EU sanctions over Russian elections in annexed Crimea

The European Union imposed new sanctions Feb. 21 on five Russian individuals involved in elections in the Crimean peninsula. The EU sanctions framework was established in March 2014, when Russian forces invaded and annexed the peninsula from Ukraine. At the time, the EU declared the move a "clear violation of Ukraine's sovereignty and territorial integrity by acts of aggression by the Russian armed forces." The new sanctions target five individuals responsible for election of members to represent the annexed peninsula in the Russian Duma. Three of the individuals are newly elected Duma representatives for the Crimean cty of Sevastopol. The other two are the head and deputy head of the Sevastopol electoral commission.

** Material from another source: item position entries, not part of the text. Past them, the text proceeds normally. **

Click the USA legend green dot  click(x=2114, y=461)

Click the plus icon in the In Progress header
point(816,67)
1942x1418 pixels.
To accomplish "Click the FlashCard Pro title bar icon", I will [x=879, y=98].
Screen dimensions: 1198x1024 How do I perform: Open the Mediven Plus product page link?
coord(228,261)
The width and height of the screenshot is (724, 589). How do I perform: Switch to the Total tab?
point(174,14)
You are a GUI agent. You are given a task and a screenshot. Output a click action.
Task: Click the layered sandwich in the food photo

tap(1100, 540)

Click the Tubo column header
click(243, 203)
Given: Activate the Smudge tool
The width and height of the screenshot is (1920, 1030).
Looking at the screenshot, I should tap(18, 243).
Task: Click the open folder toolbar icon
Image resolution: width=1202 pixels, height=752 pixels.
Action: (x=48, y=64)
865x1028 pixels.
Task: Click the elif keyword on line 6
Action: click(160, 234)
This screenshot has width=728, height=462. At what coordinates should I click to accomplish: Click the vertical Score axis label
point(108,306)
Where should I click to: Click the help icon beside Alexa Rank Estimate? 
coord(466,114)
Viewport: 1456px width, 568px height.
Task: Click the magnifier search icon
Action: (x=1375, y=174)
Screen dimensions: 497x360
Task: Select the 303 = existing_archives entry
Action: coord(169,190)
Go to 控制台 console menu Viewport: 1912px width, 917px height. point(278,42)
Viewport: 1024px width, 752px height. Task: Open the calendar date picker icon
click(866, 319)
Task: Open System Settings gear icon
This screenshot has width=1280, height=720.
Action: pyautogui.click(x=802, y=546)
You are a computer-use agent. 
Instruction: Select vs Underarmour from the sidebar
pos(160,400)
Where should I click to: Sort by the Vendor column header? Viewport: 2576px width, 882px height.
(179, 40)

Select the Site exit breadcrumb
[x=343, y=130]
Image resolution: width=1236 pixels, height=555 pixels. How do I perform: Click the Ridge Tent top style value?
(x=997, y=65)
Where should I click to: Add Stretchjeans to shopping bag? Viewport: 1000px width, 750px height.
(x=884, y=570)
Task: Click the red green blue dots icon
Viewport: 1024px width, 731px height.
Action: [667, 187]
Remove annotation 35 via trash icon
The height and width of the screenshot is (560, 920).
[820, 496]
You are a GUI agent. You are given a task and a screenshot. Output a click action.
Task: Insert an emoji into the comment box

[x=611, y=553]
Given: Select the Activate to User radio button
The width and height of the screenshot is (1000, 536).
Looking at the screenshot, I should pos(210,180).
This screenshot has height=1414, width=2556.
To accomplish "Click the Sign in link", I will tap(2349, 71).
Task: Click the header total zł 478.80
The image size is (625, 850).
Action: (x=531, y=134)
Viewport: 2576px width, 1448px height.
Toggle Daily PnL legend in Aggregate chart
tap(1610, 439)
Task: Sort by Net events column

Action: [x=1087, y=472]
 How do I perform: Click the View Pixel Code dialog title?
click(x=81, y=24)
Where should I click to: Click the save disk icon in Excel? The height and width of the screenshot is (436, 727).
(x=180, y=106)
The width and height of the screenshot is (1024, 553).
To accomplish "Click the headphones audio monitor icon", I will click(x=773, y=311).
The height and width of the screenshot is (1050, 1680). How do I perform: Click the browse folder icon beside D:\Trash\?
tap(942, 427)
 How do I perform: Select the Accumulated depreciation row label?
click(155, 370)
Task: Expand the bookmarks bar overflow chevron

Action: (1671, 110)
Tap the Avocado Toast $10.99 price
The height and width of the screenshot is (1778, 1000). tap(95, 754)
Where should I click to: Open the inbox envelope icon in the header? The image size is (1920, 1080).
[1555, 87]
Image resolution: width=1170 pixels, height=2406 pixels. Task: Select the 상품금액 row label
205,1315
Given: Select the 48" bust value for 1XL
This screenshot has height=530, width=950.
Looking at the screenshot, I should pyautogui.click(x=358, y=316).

The elections took place on Sept. 19, 2021.

Submarine incident in flashpoint Kuril Islands

Amid quickly escalating tensions over Ukraine, Russia has lodged a diplomatic protest with the US embassy in Moscow, claiming that a US nuclear submarine penetrated Russian territorial waters near the Kuril Islands. According to Moscow's Defense Ministry, a Virginia-class US Navy submarine was detected Feb. 12 off Urup Island, where Russia's Pacific Fleet was conducting exercises. The Defense Ministry said the submarine was chased off by Russian vessels, and retreated at "maximum speed." The statement accused the US of a "violation of Russia's state border." The Pentagon issued a statement, saying: "There is no truth to the Russian claims of our operations in their territorial waters." US President Joe Biden and Russia's Vladimir Putin spoke by phone for an hour later that day to discuss Ukraine, but according to the Kremlin the Kurils incident was not brought up. (TASS, Reuters)

Putin rejects Ukraine law on indigenous rights

A Law on Indigenous Peoples passed last month by Ukraine's parliament, the Verkhovna Rada, has aroused rage from Russian President Vladimir Putin, whose forces have been occupying the Crimean Peninsula since 2014. Bill No. 5506 was introduced by President Volodymyr Zelensky on May 18, the day that the Crimean Tatars commemorate Stalin's 1944 deportation of the entire people from their homeland. The law recognizes three indigenous peoples of Ukraine—the Tatars, Karaites and Krymchaks. It guarantees these peoples collective and individual enjoyment of all cultural, educational and linguistic rights, in accordance with the UN Declaration on the Rights of Indigenous Peoples.